▸ **EXERCISE A**
Copy the passage on disposable absorbent articles word for word, starting at "Disposable absorbent articles, such" and ending at "disposable absorbent article.".
▸ **EXERCISE B**
Write the next part of the passage on disposable absorbent articles, picking up right after its final sentence.

▸ **EXCERPTED PASSAGE**

···

People rely on disposable absorbent articles to help participate in, and enjoy, their daily activities.
Disposable absorbent articles, such as adult incontinence articles and diapers, are generally manufactured by combining several components. These components typically include a liquid-permeable topsheet; a liquid-impermeable backsheet attached to the topsheet; and an absorbent core located between the topsheet and the backsheet. When the disposable article is worn, the liquid-permeable topsheet is positioned next to the body of the wearer. The topsheet allows passage of bodily fluids into the absorbent core. The liquid-impermeable backsheet helps prevent leakage of fluids held in the absorbent core. The absorbent core is designed to have desirable physical properties, e.g. a high absorbent capacity and high absorption rate, so that bodily fluids can be transported from the skin of the wearer into the disposable absorbent article.
Some disposable absorbent articles are constructed with various types of elasticized waistbands and elasticized leg bands or leg cuffs. One method of constructing elasticized regions is to incorporate elastic strands into the disposable absorbent product. For example, elastic strands have been laminated between layers of polymer film and/or layers of woven or nonwoven fabrics to provide such regions. Folded-over layers have also been employed to enclose or envelop selected strands of material. These folded-over layers have been employed to enclose elastomeric strands within the waistband, leg cuff and inner barrier cuff components of disposable diapers and other disposable absorbent articles. The polymeric film or films, layers of woven or nonwoven fabrics, and/or folded-over layers may be an integral portion of the topsheet and/or backsheet discussed above, or may be separate components that are attached to the topsheet and/or backsheet.

···

▸ **DATA EXTRACT**
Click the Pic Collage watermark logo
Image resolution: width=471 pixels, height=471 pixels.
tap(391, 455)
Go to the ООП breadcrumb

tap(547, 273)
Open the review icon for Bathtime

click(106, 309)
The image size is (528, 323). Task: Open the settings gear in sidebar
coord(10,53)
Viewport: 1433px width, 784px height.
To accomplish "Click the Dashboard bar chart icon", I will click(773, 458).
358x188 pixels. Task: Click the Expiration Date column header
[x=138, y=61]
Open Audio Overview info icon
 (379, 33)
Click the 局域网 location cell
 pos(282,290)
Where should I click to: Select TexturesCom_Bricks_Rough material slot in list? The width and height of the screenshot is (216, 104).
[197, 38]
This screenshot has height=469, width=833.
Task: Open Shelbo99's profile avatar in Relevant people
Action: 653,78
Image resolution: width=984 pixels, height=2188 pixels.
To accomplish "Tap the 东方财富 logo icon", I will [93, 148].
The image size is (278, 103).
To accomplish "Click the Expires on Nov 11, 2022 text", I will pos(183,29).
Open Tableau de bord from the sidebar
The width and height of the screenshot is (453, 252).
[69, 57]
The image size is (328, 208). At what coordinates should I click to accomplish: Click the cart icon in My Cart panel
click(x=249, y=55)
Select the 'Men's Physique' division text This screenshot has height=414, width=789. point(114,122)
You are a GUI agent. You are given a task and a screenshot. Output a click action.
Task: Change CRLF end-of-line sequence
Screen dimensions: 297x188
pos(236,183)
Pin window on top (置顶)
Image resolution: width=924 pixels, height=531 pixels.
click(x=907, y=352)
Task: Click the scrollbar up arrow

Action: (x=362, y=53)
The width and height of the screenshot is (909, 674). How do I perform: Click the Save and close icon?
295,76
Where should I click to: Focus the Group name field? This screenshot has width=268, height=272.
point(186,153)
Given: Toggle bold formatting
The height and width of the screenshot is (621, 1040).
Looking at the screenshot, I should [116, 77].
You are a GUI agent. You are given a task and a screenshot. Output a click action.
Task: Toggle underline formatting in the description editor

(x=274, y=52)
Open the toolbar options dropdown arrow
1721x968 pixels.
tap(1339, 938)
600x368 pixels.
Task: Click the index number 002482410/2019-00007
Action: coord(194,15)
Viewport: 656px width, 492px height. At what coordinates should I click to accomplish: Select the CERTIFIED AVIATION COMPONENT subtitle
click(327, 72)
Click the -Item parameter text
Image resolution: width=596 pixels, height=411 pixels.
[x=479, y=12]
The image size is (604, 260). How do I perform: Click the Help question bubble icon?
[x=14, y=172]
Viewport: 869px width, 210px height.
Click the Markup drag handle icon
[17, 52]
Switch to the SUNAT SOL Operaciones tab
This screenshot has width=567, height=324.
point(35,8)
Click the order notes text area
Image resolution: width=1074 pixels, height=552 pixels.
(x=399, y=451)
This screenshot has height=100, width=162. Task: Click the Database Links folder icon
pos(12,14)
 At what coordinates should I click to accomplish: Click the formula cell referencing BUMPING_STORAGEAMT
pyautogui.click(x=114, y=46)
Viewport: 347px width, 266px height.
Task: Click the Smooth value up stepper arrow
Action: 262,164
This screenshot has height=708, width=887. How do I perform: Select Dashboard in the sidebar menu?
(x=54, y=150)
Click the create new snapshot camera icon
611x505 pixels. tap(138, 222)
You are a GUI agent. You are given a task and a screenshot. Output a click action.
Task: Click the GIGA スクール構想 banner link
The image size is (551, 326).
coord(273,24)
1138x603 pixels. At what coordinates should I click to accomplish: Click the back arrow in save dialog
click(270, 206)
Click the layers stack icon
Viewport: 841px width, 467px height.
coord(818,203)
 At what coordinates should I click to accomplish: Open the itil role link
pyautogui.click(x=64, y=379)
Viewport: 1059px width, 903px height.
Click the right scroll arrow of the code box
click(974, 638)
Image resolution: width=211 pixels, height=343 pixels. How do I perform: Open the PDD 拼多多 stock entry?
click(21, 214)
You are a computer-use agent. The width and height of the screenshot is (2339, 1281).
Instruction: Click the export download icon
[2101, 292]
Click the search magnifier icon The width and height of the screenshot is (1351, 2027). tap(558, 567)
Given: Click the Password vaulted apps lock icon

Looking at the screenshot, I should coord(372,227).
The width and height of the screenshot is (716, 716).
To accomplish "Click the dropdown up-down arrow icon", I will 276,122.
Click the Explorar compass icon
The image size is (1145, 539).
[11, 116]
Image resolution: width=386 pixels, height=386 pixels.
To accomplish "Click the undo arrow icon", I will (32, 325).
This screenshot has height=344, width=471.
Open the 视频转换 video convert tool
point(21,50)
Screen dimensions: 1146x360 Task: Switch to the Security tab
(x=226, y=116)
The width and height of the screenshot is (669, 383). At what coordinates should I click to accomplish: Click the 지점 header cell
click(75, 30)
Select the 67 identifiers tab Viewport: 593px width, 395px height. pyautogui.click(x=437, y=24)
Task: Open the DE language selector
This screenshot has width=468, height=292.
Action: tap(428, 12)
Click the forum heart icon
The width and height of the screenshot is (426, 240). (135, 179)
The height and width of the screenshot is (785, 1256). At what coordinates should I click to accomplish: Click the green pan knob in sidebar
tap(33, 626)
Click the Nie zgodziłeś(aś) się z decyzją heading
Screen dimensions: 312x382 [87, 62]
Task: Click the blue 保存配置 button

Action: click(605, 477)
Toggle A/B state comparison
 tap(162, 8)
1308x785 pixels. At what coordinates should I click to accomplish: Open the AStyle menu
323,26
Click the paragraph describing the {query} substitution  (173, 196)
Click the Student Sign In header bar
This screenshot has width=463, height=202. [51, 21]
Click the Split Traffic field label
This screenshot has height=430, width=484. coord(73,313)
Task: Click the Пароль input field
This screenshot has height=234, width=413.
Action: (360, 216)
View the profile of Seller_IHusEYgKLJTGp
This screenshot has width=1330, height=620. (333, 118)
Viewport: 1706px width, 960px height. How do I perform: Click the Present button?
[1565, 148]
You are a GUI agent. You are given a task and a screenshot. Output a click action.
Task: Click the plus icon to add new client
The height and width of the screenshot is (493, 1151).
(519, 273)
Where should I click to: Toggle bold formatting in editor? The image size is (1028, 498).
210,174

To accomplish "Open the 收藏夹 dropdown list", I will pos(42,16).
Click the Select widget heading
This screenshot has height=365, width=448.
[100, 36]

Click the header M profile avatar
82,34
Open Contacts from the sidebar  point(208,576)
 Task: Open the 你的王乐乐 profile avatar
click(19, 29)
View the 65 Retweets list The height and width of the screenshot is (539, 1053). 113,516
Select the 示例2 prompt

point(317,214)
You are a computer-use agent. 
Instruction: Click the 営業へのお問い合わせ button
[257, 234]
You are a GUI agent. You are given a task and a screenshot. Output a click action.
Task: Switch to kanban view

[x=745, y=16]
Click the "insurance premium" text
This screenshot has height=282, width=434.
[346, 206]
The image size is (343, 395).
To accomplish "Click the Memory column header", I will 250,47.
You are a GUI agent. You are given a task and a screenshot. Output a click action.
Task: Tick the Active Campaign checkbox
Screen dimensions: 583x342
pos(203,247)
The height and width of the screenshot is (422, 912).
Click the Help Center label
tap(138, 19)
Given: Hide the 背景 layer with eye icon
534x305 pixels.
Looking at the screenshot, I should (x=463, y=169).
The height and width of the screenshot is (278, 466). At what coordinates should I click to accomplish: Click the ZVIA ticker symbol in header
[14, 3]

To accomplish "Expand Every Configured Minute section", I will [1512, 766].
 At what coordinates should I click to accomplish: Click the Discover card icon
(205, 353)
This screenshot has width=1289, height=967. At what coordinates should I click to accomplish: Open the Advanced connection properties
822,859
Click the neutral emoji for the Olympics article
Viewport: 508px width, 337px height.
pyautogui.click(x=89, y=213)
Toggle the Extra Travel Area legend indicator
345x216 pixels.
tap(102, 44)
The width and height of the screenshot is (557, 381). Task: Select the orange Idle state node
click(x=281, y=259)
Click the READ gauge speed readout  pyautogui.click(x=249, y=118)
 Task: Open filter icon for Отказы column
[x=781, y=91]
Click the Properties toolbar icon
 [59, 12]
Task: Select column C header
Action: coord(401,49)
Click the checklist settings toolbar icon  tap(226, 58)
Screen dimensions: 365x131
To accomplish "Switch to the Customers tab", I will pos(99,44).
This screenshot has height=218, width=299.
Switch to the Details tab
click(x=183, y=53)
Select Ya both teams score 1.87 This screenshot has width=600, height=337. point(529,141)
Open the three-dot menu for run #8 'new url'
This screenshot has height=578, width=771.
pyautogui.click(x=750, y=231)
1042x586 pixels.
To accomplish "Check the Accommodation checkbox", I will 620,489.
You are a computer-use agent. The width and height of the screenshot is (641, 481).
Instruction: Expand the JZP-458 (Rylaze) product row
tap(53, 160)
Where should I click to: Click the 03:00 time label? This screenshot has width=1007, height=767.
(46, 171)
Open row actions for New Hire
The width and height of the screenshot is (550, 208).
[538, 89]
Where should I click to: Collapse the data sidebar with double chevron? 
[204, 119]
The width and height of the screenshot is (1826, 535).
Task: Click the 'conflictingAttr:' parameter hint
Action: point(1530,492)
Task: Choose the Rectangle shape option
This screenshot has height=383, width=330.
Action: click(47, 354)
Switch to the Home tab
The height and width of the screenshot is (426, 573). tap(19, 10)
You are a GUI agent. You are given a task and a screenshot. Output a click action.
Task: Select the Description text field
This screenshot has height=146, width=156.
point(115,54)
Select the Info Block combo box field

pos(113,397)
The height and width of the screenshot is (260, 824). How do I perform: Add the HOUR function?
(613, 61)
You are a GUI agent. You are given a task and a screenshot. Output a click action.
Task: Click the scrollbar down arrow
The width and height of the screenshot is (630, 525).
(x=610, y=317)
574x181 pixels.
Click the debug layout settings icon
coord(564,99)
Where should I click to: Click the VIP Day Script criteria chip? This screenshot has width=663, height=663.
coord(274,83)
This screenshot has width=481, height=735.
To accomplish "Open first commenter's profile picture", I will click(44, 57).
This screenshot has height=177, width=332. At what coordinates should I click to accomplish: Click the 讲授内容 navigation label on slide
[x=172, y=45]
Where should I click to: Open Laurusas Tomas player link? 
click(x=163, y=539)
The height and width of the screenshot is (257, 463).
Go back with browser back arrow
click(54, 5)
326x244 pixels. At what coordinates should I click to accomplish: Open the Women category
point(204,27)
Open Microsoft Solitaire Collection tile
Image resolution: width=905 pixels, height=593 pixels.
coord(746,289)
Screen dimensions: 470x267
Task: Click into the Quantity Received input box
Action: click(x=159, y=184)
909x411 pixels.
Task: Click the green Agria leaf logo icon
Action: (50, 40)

···

▸ **REPLY A**
Disposable absorbent articles, such as adult incontinence articles and diapers, are generally manufactured by combining several components. These components typically include a liquid-permeable topsheet; a liquid-impermeable backsheet attached to the topsheet; and an absorbent core located between the topsheet and the backsheet. When the disposable article is worn, the liquid-permeable topsheet is positioned next to the body of the wearer. The topsheet allows passage of bodily fluids into the absorbent core. The liquid-impermeable backsheet helps prevent leakage of fluids held in the absorbent core. The absorbent core is designed to have desirable physical properties, e.g. a high absorbent capacity and high absorption rate, so that bodily fluids can be transported from the skin of the wearer into the disposable absorbent article.

▸ **REPLY B**
In order to introduce an elastic strand to the product being made, a spool of the strand is generally placed on an unwind stand. The strand is then continuously unwound, in the machine direction, with the strand being attached to a substrate, such as a base layer of material, to provide a substrate composite. As stated above, examples of a base material include, but are not limited to, polymeric films and/or woven or nonwoven fabrics. If the elastic strand does not have the integrity to withstand forces placed on it during production of the article being made, then the strand may break. For example, the tension placed on a segment of the elastic strand between an unwind stand and the point of attachment on a base material may exceed the tensile strength of that segment, causing a break. Such breaks lead to costly downtime. Accordingly, producers of disposable absorbent articles, as well as other manufacturers using elastic strand as raw material in a production process, seek ways of ensuring that the strength characteristics of the elastic strand are sufficient to withstand forces placed on the strand during production, thereby decreasing or minimizing the number of breaks. Furthermore, producers of articles, such as disposable absorbent articles, seek ways of improving the function of the elastic strand in the article. Typically, one function is to help define elasticized regions so that the disposable absorbent article better fits the wearer of the article. One way of decreasing the number of strand breaks on a production machine, improving the function of elastic strand in an article, or both, is to increase certain strength characteristics of elastic strand.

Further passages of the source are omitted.